Key takeaways

  • NASA’s James Webb Space Telescope has uncovered an unexpected treasure trove of ancient supernovae, with ten times more of these stellar explosions spotted than previously believed.
  • Some of these newly discovered supernovae erupted when the universe was just 2 billion years old, shedding light on the cosmos’ infancy and offering a glimpse into the earliest stellar deaths.
  • Webb’s sensitivity allows it to detect supernovae almost everywhere it looks, offering astronomers a first step towards more extensive surveys of these cosmic events in the early universe.
  • Astronomers used the phenomenon of cosmic redshift, where light from distant galaxies appears more red due to the universe’s expansion, to identify these ancient supernovae and understand their distant origins.
  • These discoveries not only provide insights into the nature of supernovae in the early universe but also offer a new perspective on transient phenomena, promising exciting revelations about the cosmos’s evolution.

NASA’s James Webb Space Telescope discovered an unusual number of old supernovae.

Astronomers stated that they discovered ten times as many of these star explosions than were previously thought to exist in the early cosmos. Some of these 80-ish recently discovered supernovae detonated when the cosmos was just approximately 2 billion years old (the universe is now 13.8 billion years old), making them among the oldest ever known.

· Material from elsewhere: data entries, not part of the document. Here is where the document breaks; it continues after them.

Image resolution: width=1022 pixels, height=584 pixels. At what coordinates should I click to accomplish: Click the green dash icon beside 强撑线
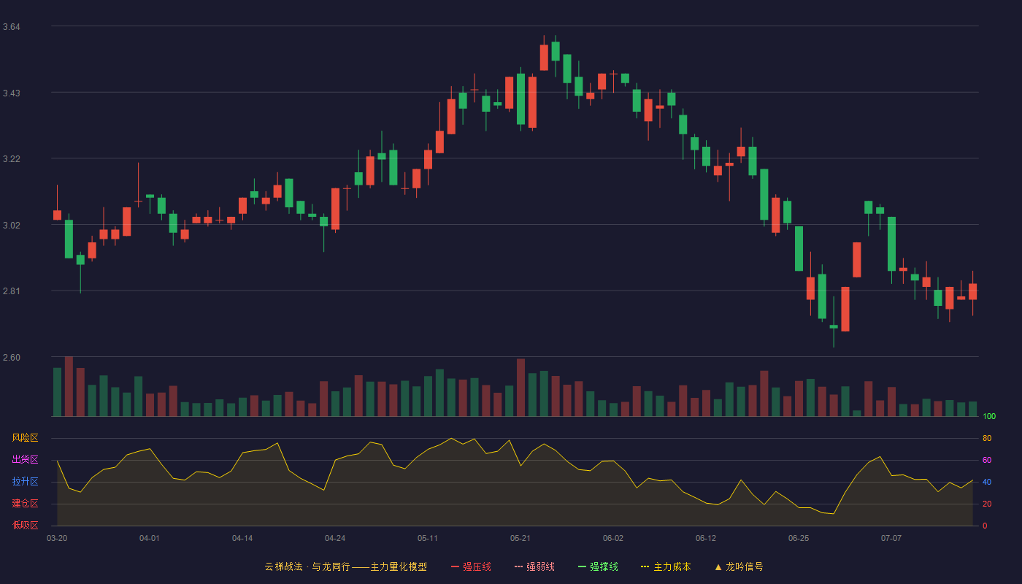(x=583, y=566)
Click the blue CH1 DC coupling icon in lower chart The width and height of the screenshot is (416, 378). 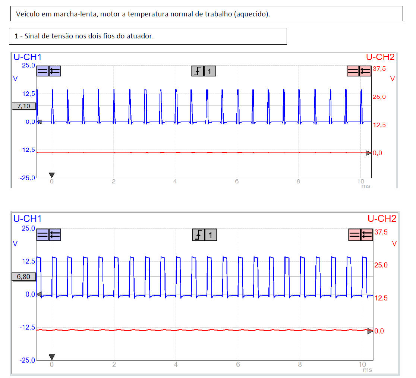(x=42, y=235)
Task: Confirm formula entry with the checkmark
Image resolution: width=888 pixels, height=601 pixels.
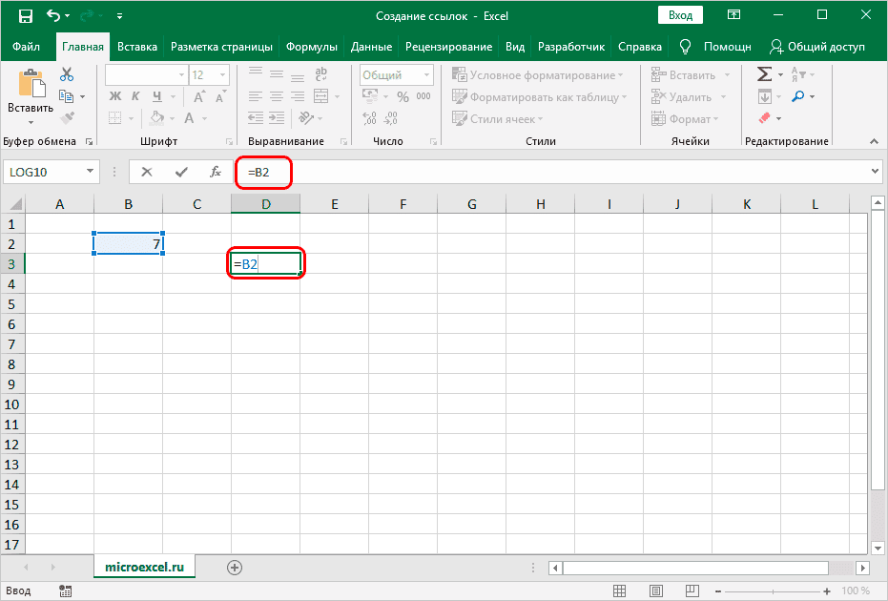Action: (x=181, y=172)

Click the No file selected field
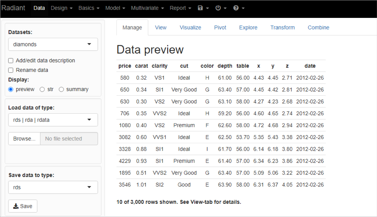coord(69,138)
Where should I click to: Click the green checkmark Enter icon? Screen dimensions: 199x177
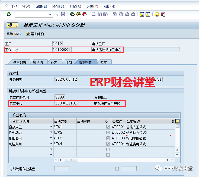click(9, 14)
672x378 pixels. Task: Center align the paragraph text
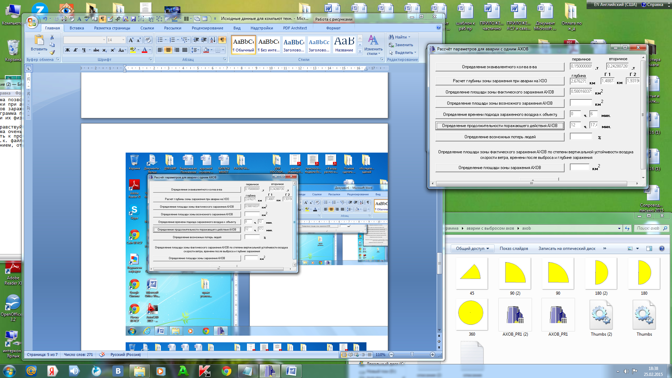point(168,50)
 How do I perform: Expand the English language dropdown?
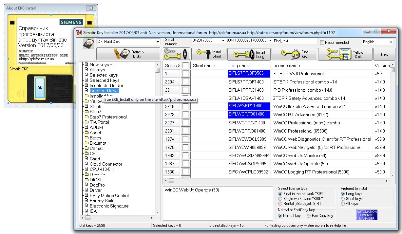(391, 42)
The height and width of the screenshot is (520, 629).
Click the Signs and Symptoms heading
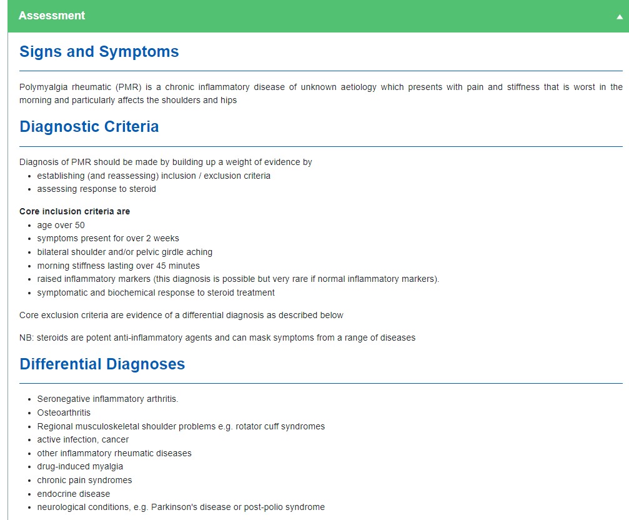pos(99,52)
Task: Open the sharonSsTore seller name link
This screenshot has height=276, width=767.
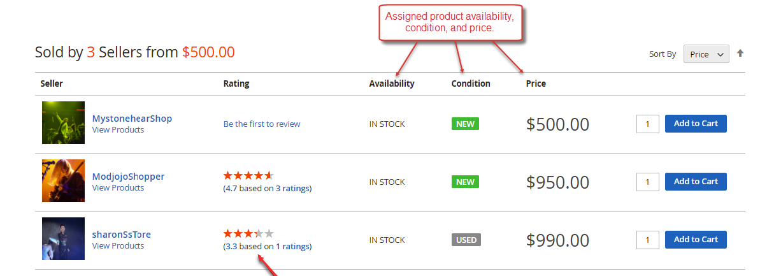Action: click(122, 235)
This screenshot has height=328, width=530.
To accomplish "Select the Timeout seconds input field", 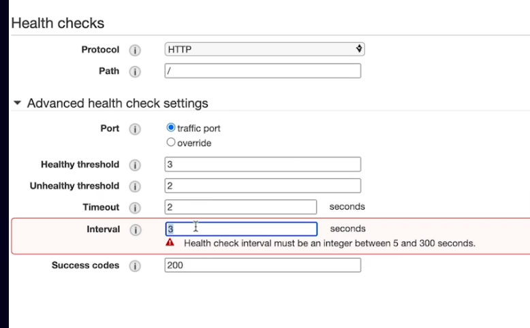I will click(x=240, y=207).
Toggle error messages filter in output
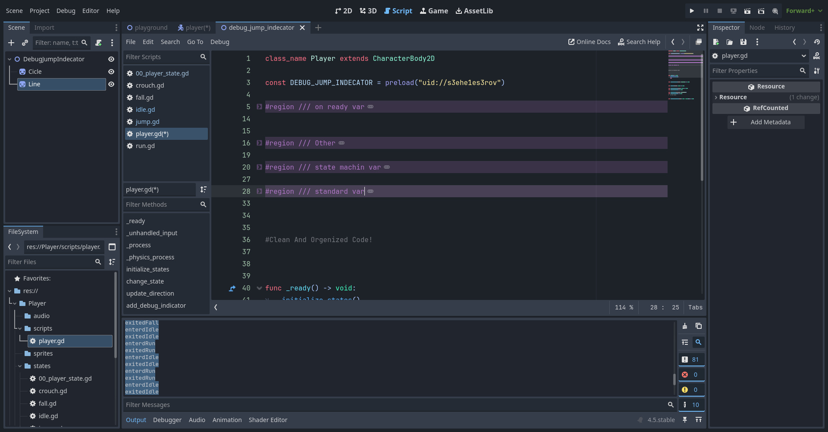The width and height of the screenshot is (828, 432). [691, 375]
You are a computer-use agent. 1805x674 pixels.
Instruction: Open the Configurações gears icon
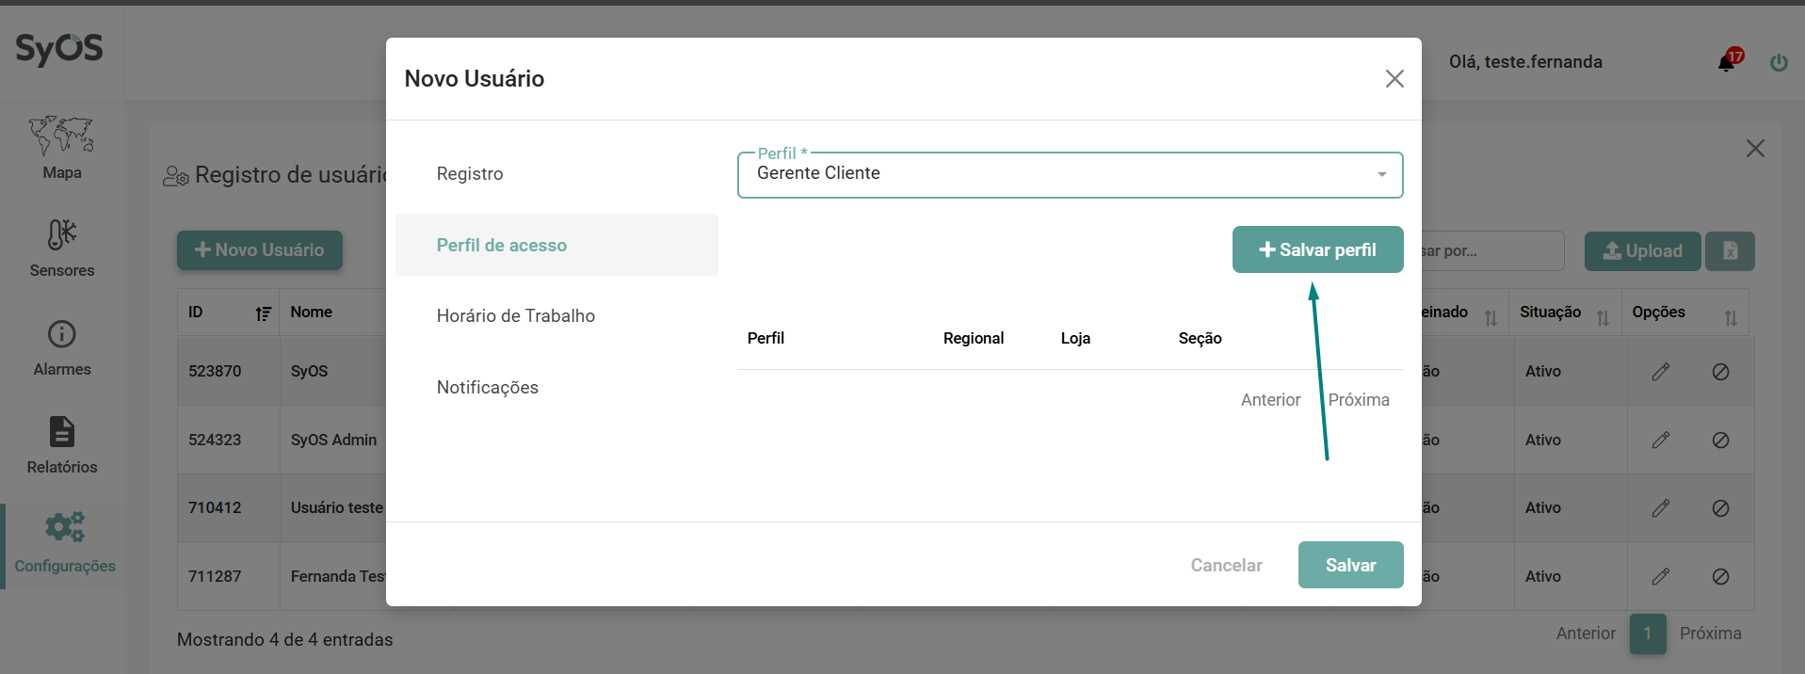pyautogui.click(x=64, y=527)
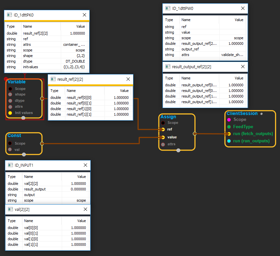Viewport: 280px width, 256px height.
Task: Click the output port of the Assign node
Action: click(195, 134)
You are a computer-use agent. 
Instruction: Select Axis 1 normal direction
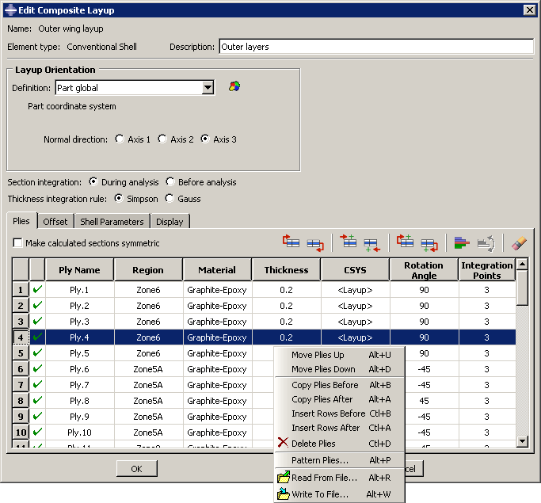[120, 139]
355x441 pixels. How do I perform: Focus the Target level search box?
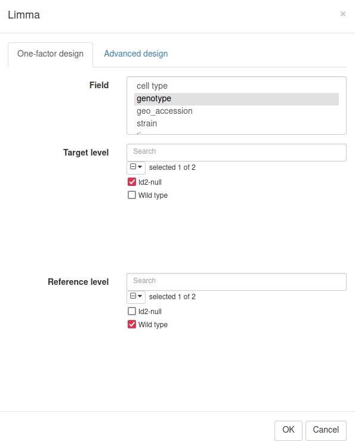coord(236,153)
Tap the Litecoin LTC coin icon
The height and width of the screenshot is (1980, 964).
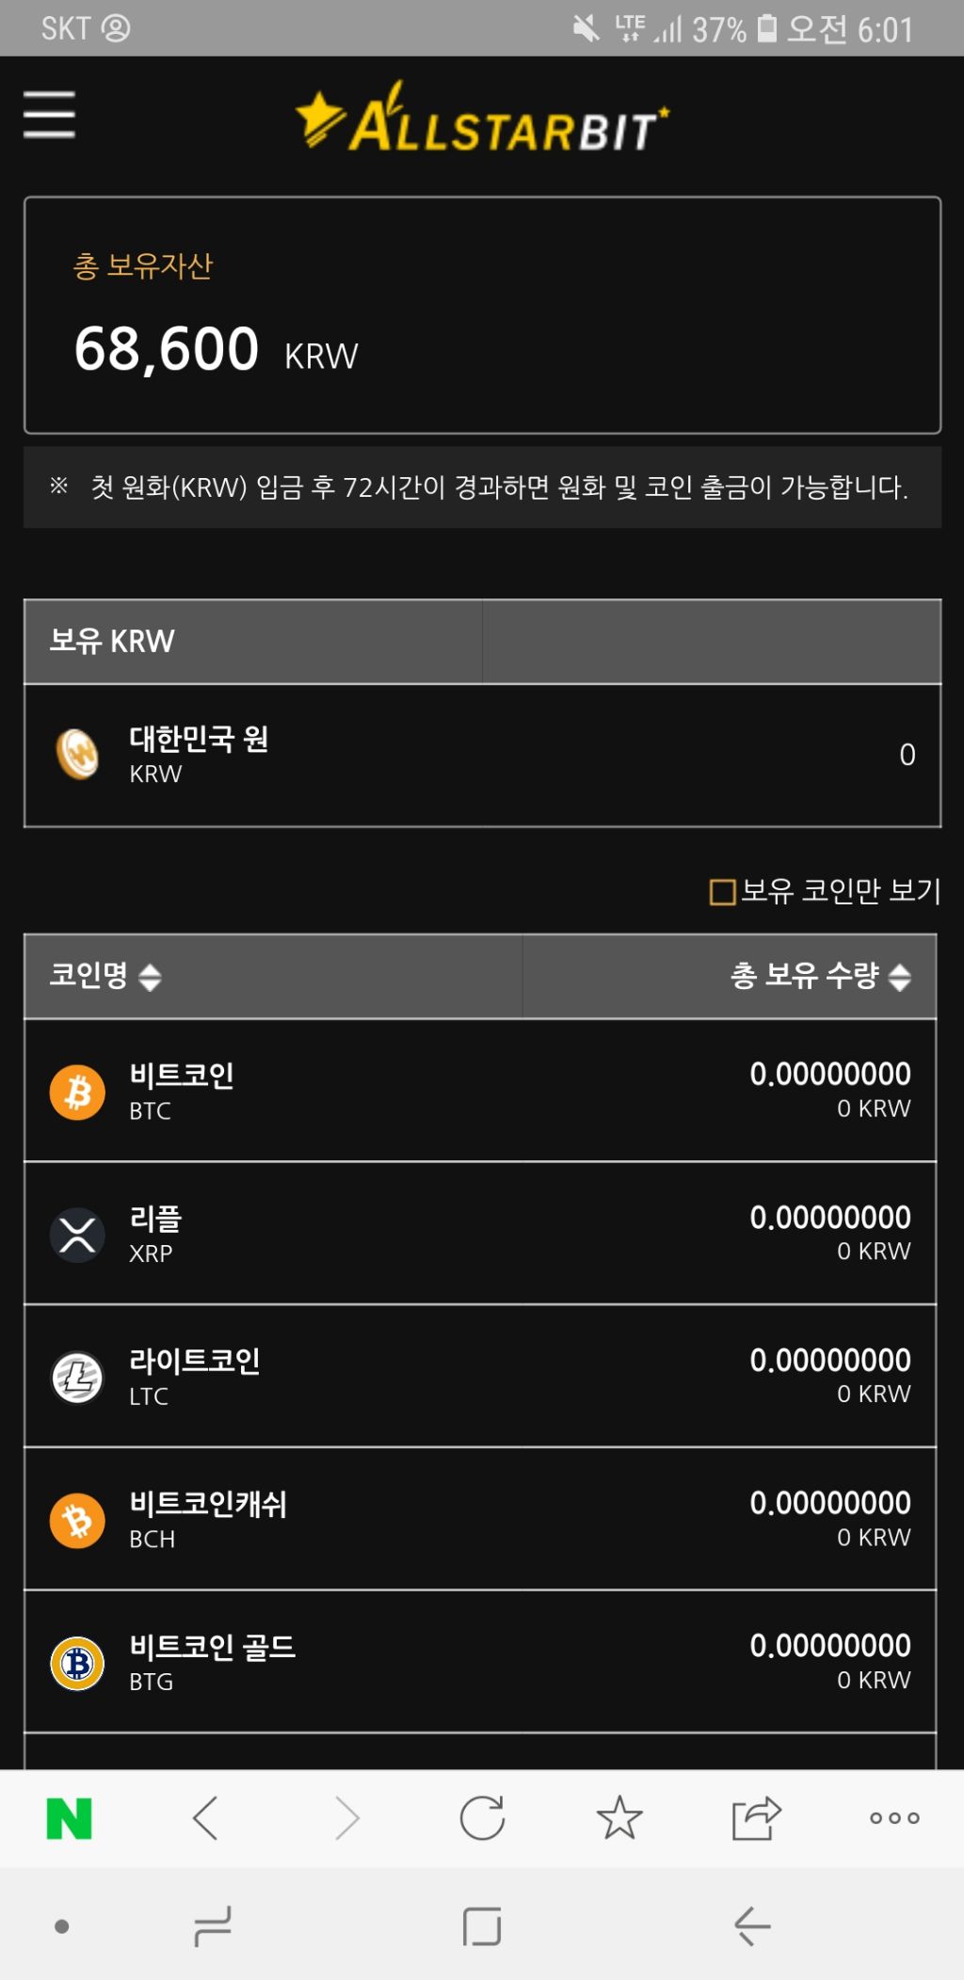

“Webb is a supernova discovery machine,” Christa DeCoursey, a third-year doctoral student at the Steward Observatory and the University of Arizona in Tucson, stated in a NASA release. “The sheer number of detections plus the great distances to these supernovae are the two most exciting outcomes from our survey.”

Supernovae are massive explosions that happen when a star dies. When a star’s core runs out of fuel, it collapses in on itself, releasing massive quantities of energy. When the parent star is massive, these supernovae frequently leave behind black holes or neutron stars, whereas smaller stars produce white dwarfs.

Astronomers conducting the JWST Advanced Deep Extragalactic Survey (JADES) discovered these new supernovae within a tiny region of sky, the size of a grain of rice held at arm’s length.

“Because Webb is so sensitive, it’s finding supernovae and other transients almost everywhere it’s pointed,” said JADES team member Eiichi Egami, a research professor at the University of Arizona in Tucson. “This is the first significant step toward more extensive surveys of supernovae with Webb.”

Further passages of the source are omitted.